• _Problem statement_: Reproduce the lines below verbatim. Pictures are to be omitted.

• _Supplied material_:
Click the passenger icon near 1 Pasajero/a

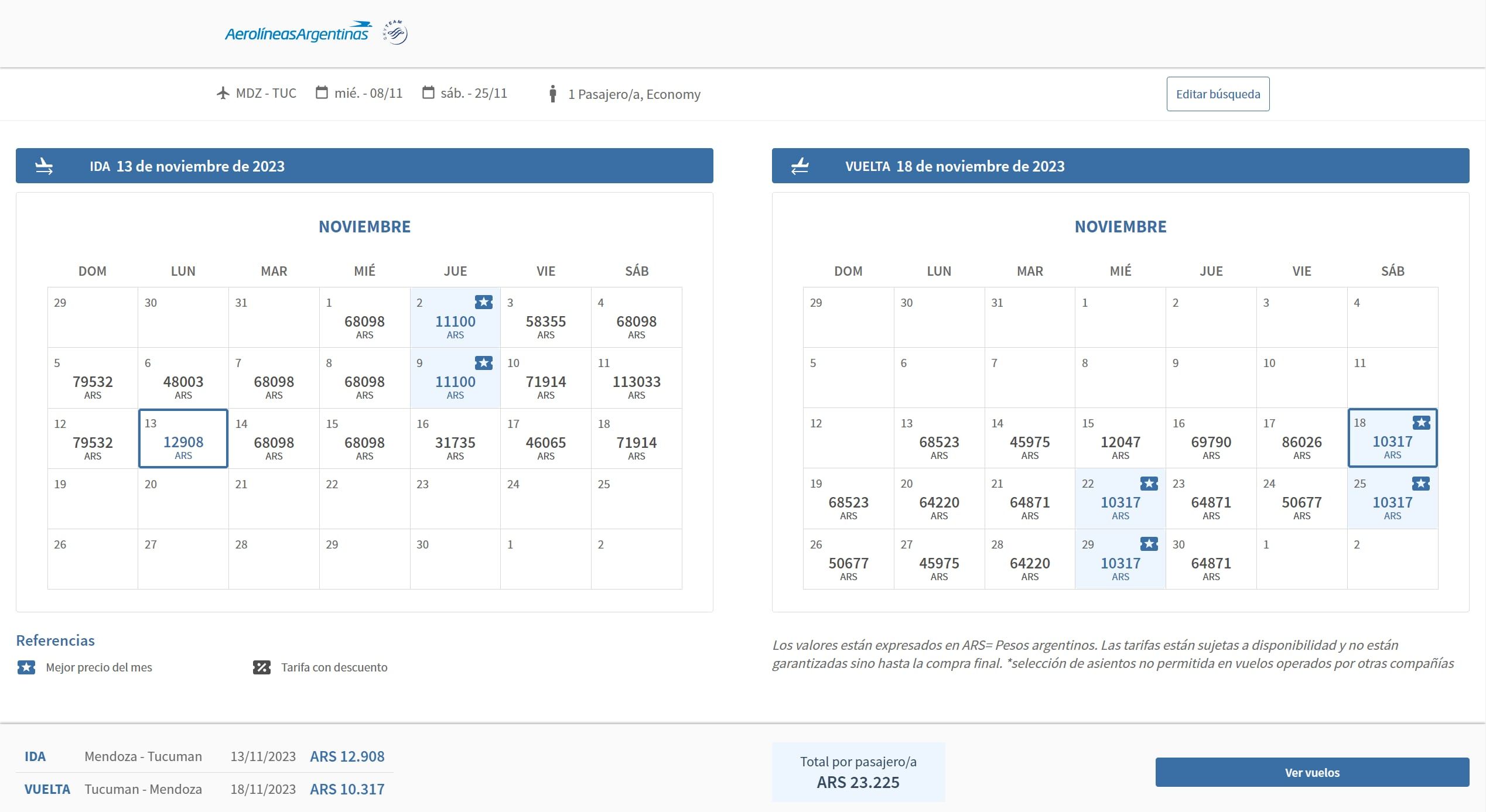[552, 94]
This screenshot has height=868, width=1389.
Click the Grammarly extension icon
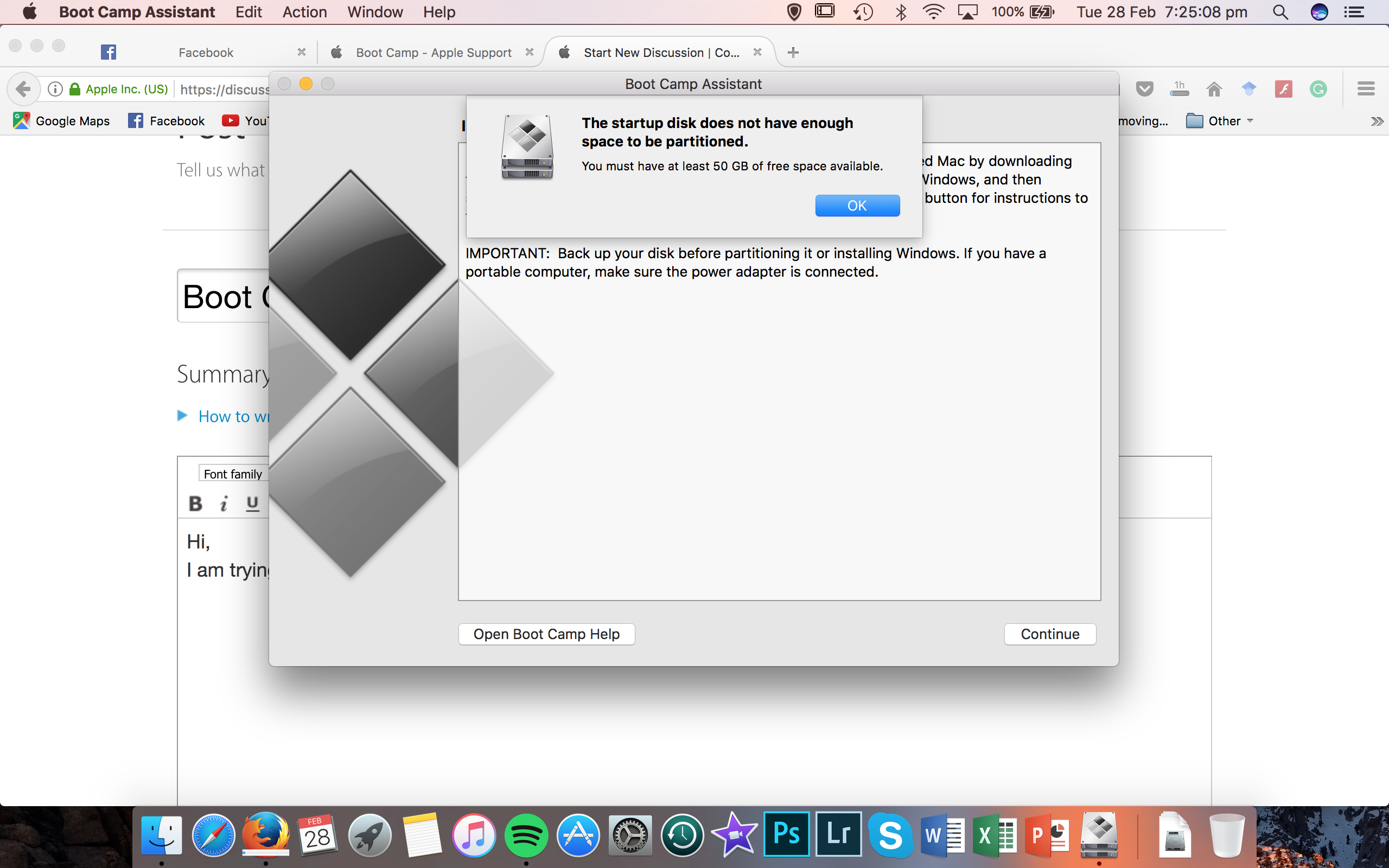(x=1318, y=88)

• _Worked solution_:
Click the passenger icon near 1 Pasajero/a

[552, 94]
This screenshot has height=868, width=1389.
Click the Grammarly extension icon
(x=1318, y=88)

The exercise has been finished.